E.g., difference-then-dtw is available as the “fixed” sktime native implementation DtwDist(derivative=True) in sktime.dists_kernels.dtw.

6.3 pairwise tabular transformers#

6.3.1 pairwise tabular transformers - general interface#

pairwise tabular transformers transform pairs of ordinary tabular data, e.g., plain pd.DataFrame

produce one distance per pair of rows

[20]:
from sktime.datatypes import get_examples

# we retrieve some DataFrame examples
X_tabular = get_examples("pd.DataFrame", "Series")[1]
X2_tabular = get_examples("pd.DataFrame", "Series")[1][0:3]
[21]:
# just an ordinary DataFrame, no time series
X_tabular
[21]:
a b
0 1.0 3.000000
1 4.0 7.000000
2 0.5 2.000000
3 -3.0 -0.428571
[22]:
X2_tabular
[22]:
a b
0 1.0 3.0
1 4.0 7.0
2 0.5 2.0

example: pairwise Euclidean distance between rows

[23]:
# constructing the transformer
from sktime.dists_kernels import ScipyDist

# mean of paired Euclidean distances
my_tabular_dist = ScipyDist(metric="euclidean")
[24]:
# obtain matrix of distances between each pair of rows in X_tabular, X2_tabular
my_tabular_dist(X_tabular, X2_tabular)
[24]:
array([[ 0.        ,  5.        ,  1.11803399],
       [ 5.        ,  0.        ,  6.10327781],
       [ 1.11803399,  6.10327781,  0.        ],
       [ 5.26831112, 10.20704039,  4.26004216]])
[25]:
# alternative call with transform:
my_tabular_dist.transform(X_tabular, X2_tabular)
[25]:
array([[ 0.        ,  5.        ,  1.11803399],
       [ 5.        ,  0.        ,  6.10327781],
       [ 1.11803399,  6.10327781,  0.        ],
       [ 5.26831112, 10.20704039,  4.26004216]])
[26]:
# as with pairwise panel transformers, one arg means second is the same
my_tabular_dist(X_tabular)
[26]:
array([[ 0.        ,  5.        ,  1.11803399,  5.26831112],
       [ 5.        ,  0.        ,  6.10327781, 10.20704039],
       [ 1.11803399,  6.10327781,  0.        ,  4.26004216],
       [ 5.26831112, 10.20704039,  4.26004216,  0.        ]])

6.3.2 constructing pairwise time series transformers from tabular ones#

“simple” time series distances can be obtained directly from tabular transformers:

  • flattening the time series to tabular, and then computing the distance - FlatDist

  • aggregating the tabular distance matrix, from two individual time series - AggrDist

these are important “baseline” distances!
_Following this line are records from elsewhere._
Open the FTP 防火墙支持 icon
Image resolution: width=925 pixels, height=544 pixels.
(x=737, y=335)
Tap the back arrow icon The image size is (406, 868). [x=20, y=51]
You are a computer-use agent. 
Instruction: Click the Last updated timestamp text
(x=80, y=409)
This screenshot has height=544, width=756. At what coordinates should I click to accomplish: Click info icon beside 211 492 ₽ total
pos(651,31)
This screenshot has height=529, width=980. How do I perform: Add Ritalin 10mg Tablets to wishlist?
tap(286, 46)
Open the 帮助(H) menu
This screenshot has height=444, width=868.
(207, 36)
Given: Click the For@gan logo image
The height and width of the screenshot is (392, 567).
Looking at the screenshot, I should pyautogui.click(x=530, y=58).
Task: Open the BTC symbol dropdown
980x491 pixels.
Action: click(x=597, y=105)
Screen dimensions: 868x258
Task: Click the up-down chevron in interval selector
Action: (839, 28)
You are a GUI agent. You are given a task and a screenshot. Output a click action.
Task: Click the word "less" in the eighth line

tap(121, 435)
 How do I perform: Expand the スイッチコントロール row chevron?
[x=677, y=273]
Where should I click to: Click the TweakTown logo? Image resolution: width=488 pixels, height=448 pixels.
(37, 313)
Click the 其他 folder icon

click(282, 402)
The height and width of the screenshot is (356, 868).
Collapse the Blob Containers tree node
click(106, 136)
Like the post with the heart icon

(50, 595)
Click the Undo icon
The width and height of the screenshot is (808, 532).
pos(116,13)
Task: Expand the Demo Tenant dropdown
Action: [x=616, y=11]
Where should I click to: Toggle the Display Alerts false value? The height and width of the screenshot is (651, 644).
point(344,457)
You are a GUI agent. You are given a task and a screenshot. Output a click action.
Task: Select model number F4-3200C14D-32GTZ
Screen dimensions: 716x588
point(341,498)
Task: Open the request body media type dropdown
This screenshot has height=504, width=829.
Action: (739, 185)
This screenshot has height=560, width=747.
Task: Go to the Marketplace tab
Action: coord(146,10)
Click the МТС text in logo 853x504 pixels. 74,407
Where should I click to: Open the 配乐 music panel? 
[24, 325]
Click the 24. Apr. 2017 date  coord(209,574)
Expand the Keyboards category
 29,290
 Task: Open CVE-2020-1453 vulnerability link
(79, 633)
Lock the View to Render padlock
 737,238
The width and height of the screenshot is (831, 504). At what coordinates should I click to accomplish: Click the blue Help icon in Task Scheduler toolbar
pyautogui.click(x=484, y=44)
Both can be used on sktime pairwise transformers and sklearn pairwise transformers.

the classes are called “dist” but all apply to kernels.

[27]:
from sktime.datasets import load_basic_motions

# load an example time series panel in numpy mtype
X, _ = load_basic_motions(return_type="numpy3D")
X = X[:3]
X.shape
[27]:
(3, 6, 100)
[28]:
# example 1: flat Gaussian RBF kernel between time series
from sklearn.gaussian_process.kernels import RBF

from sktime.dists_kernels import FlatDist

flat_gaussian_tskernel = FlatDist(RBF(length_scale=10))
flat_gaussian_tskernel.get_params()
[28]:
{'transformer': RBF(length_scale=10),
 'transformer__length_scale': 10,
 'transformer__length_scale_bounds': (1e-05, 100000.0)}
[29]:
flat_gaussian_tskernel(X)
[29]:
array([[1.        , 0.02267939, 0.28034066],
       [0.02267939, 1.        , 0.05447445],
       [0.28034066, 0.05447445, 1.        ]])
[30]:
# example 2: pairwise cosine distance - we've already seen FlatDist a couple times
from sktime.dists_kernels import FlatDist, ScipyDist

cos_tsdist = FlatDist(ScipyDist(metric="cosine"))
cos_tsdist.get_params()
[30]:
{'transformer': ScipyDist(metric='cosine'),
 'transformer__colalign': 'intersect',
 'transformer__metric': 'cosine',
 'transformer__metric_kwargs': None,
 'transformer__p': 2,
 'transformer__var_weights': None}
[31]:
cos_tsdist(X)
[31]:
array([[1.11022302e-16, 1.36699314e+00, 6.99338545e-01],
       [1.36699314e+00, 0.00000000e+00, 1.10061843e+00],
       [6.99338545e-01, 1.10061843e+00, 0.00000000e+00]])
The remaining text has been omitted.